** Try it **
Every record needs to be restated word for word.

-- Input data follows --

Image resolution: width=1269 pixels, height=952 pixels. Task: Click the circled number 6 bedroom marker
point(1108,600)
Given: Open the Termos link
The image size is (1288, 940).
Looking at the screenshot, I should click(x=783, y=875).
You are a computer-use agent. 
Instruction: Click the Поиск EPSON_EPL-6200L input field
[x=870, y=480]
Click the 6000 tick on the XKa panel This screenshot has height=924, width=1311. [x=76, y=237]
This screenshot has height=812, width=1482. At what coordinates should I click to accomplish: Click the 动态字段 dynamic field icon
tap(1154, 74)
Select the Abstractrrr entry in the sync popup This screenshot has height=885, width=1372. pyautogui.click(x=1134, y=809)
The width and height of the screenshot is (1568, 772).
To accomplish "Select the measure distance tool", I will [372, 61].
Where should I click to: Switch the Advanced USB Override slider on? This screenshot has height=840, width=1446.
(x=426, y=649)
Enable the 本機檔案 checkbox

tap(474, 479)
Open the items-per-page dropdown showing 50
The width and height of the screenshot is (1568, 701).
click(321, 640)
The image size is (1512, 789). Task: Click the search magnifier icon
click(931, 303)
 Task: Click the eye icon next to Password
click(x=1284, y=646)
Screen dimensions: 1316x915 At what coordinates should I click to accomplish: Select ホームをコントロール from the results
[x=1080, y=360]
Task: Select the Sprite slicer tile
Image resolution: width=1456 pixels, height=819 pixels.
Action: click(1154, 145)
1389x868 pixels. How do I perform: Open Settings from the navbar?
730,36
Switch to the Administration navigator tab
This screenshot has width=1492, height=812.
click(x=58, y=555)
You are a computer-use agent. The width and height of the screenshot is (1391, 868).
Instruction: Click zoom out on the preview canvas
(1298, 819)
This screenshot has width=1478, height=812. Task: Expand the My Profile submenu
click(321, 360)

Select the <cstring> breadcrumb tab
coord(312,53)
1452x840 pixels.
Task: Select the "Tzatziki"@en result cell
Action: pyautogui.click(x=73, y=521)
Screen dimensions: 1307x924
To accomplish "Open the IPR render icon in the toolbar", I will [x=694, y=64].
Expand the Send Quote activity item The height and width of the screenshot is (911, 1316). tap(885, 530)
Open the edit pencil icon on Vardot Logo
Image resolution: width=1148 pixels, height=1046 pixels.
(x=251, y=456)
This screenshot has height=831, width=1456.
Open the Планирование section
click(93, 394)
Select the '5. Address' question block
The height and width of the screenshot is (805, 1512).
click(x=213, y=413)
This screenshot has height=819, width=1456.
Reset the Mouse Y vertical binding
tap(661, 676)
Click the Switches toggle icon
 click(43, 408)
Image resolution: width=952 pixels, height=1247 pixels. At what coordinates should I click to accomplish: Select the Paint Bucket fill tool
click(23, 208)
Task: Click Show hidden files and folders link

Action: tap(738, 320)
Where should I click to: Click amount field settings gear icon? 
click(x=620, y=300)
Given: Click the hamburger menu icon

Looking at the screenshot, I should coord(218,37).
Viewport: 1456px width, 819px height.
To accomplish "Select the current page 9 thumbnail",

-- Input data concluded --

** Response for this exercise **
Image resolution: width=1269 pixels, height=952 pixels. Task: Click the circled number 6 bedroom marker
point(1108,600)
Given: Open the Termos link
The image size is (1288, 940).
Looking at the screenshot, I should click(x=783, y=875).
You are a computer-use agent. 
Instruction: Click the Поиск EPSON_EPL-6200L input field
[x=870, y=480]
Click the 6000 tick on the XKa panel This screenshot has height=924, width=1311. [x=76, y=237]
This screenshot has height=812, width=1482. At what coordinates should I click to accomplish: Click the 动态字段 dynamic field icon
tap(1154, 74)
Select the Abstractrrr entry in the sync popup This screenshot has height=885, width=1372. pyautogui.click(x=1134, y=809)
The width and height of the screenshot is (1568, 772).
To accomplish "Select the measure distance tool", I will [372, 61].
Where should I click to: Switch the Advanced USB Override slider on? This screenshot has height=840, width=1446.
(x=426, y=649)
Enable the 本機檔案 checkbox

tap(474, 479)
Open the items-per-page dropdown showing 50
The width and height of the screenshot is (1568, 701).
click(321, 640)
The image size is (1512, 789). Task: Click the search magnifier icon
click(931, 303)
 Task: Click the eye icon next to Password
click(x=1284, y=646)
Screen dimensions: 1316x915 At what coordinates should I click to accomplish: Select ホームをコントロール from the results
[x=1080, y=360]
Task: Select the Sprite slicer tile
Image resolution: width=1456 pixels, height=819 pixels.
Action: click(1154, 145)
1389x868 pixels. How do I perform: Open Settings from the navbar?
730,36
Switch to the Administration navigator tab
This screenshot has width=1492, height=812.
click(x=58, y=555)
You are a computer-use agent. The width and height of the screenshot is (1391, 868).
Instruction: Click zoom out on the preview canvas
(1298, 819)
This screenshot has width=1478, height=812. Task: Expand the My Profile submenu
click(321, 360)

Select the <cstring> breadcrumb tab
coord(312,53)
1452x840 pixels.
Task: Select the "Tzatziki"@en result cell
Action: pyautogui.click(x=73, y=521)
Screen dimensions: 1307x924
To accomplish "Open the IPR render icon in the toolbar", I will [x=694, y=64].
Expand the Send Quote activity item The height and width of the screenshot is (911, 1316). tap(885, 530)
Open the edit pencil icon on Vardot Logo
Image resolution: width=1148 pixels, height=1046 pixels.
(x=251, y=456)
This screenshot has height=831, width=1456.
Open the Планирование section
click(93, 394)
Select the '5. Address' question block
The height and width of the screenshot is (805, 1512).
click(x=213, y=413)
This screenshot has height=819, width=1456.
Reset the Mouse Y vertical binding
tap(661, 676)
Click the Switches toggle icon
 click(43, 408)
Image resolution: width=952 pixels, height=1247 pixels. At what coordinates should I click to accomplish: Select the Paint Bucket fill tool
click(23, 208)
Task: Click Show hidden files and folders link

Action: tap(738, 320)
Where should I click to: Click amount field settings gear icon? 
click(x=620, y=300)
Given: Click the hamburger menu icon

Looking at the screenshot, I should coord(218,37).
Viewport: 1456px width, 819px height.
To accomplish "Select the current page 9 thumbnail",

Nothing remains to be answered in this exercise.